Mike Montgomery tidak mempercayainya.
“Tidak,” kata analis Pac-12 Networks, yang pernah melatih Pac-12 dan NBA. “Bobby sangat intens. Ini tidak seperti dia menjual asuransi dan tiba-tiba memutuskan ingin menjadi pelatih. Dia telah bermain basket sepanjang hidupnya. Dia tahu apa yang diperlukan dan dia tahu tentang persiapannya. Orang-orang berubah dan beradaptasi terhadap berbagai hal seiring berjalannya waktu, namun kurangnya pengalamannya – atau anggapan kurangnya pengalaman – bukanlah sebuah faktor sama sekali.”
Selama penelitian awalnya pada tahun 2015, Anderson membaca bahwa pelatih K pernah menyebut Hurley sebagai pemain paling tak kenal takut yang pernah ia latih. Selama empat tahun terakhir, Anderson telah menyaksikan kebakaran tersebut. Dia melihatnya meningkatkan rekrutmen. Dia melihatnya menyulut basis penggemar. Apakah Hurley masih muda dalam hal pengalaman? Relatif, ya, kata Anderson. Namun kemajuan tersebut tidak dapat disangkal, lanjutnya, menunjukkan bahwa ASU siap untuk mengambil langkah selanjutnya.

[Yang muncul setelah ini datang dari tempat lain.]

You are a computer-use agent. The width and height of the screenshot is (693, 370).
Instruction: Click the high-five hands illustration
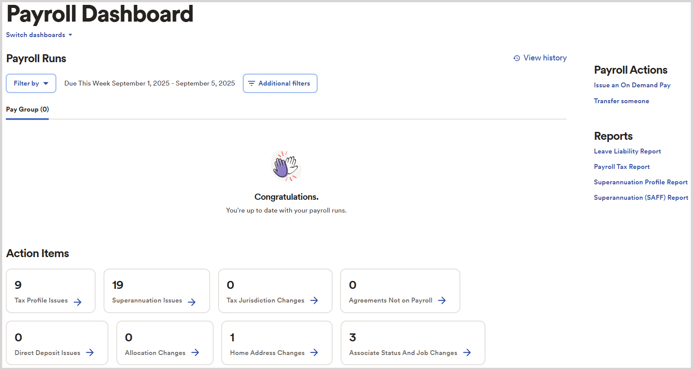click(x=286, y=166)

Ini hanya masalah waktu saja – dan ini tampak seperti peluang emas.
“Saya sangat senang dengan kepemimpinan Bobby dan bagaimana dia memberikan pengaruh serta mendapatkan pemuda berkualitas untuk datang ke program ini,” kata Anderson. “Dan saya pikir dia akan terus tumbuh dan menjadi dewasa serta menjadi pelatih bola basket perguruan tinggi elit di level ini, jauh lebih cepat dari perkiraan sebagian orang.”